But every once in a while, like maybe twice a month, I have these 'thought bursts'. We'll be doing something mundane, or even something fun, and I will glance at him and suddenly find myself thinking something like "Who is this man and HOW could he have EVER done what he did to me? Is he truly a changed man, or am I fooling myself? Could he be acting out behind my back now?" Nothing triggers this - it happens totally unexpectedly. It's like there's a part of my brain that surfaces from time to time that's telling me I am being a fool.
I think this stems from the fact that I had NO idea he was doing what he was doing when he was doing it - I didn't have a 'gut feeling' or anything. I was completely taken off guard, and I have questioned myself a lot because of that.
I am always able to talk myself down by telling myself that when he was acting out before, I had disconnected myself so completely from him that I didn't care, and that's why I had no clue. Since that isn't the case at all now, I WOULD have a clue.
Does anyone else experience this?
I was hoping this was a year two thing; guess not!
So it all comes down to having to accept the fact that it could happen again and that I will deal with it if it does. I have to live in the "now" though and not in the "what if" world. I want to be able to say I gave it my best effort. I want to especially be able to say that to my kids.
I've gone so far as to tell him my planned response if he should choose to cheat again: it would be over completely. No more "chances." I remain hopeful though.

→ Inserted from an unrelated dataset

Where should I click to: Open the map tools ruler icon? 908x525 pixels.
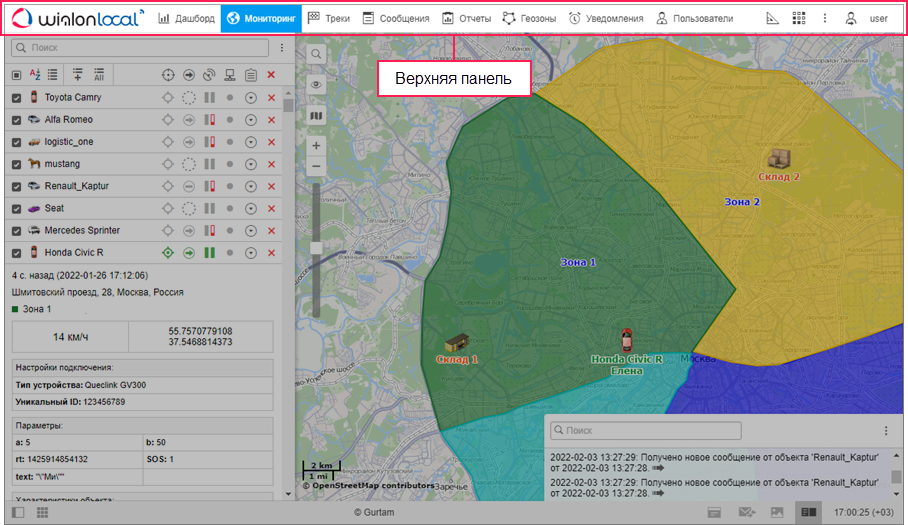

My husbands EA started in August 2012 but I didn't find out about it until April 2013 so we are about 8 months into R and i feel the same way. It happens to me like twice a week though. I really struggle with the fact that I didn't see it coming either. I mean I had no clue! It was the very last thing I ever expected him to do. We were barely communicating and I had basically checked out emotionally at the time. We were more like roommates than husband and wife. Sometimes I wonder if I would had caught them together back then if I would have even cared. I wasn't sure I was even in love with him during that time. I think about all the times I handed him his phone and it was her and I had no clue. I made it so easy for him. I should have known that if he wasn't getting attention from me, he was getting it from someone else. As disconnected as we were, I still trusted him though. I feel so stupid.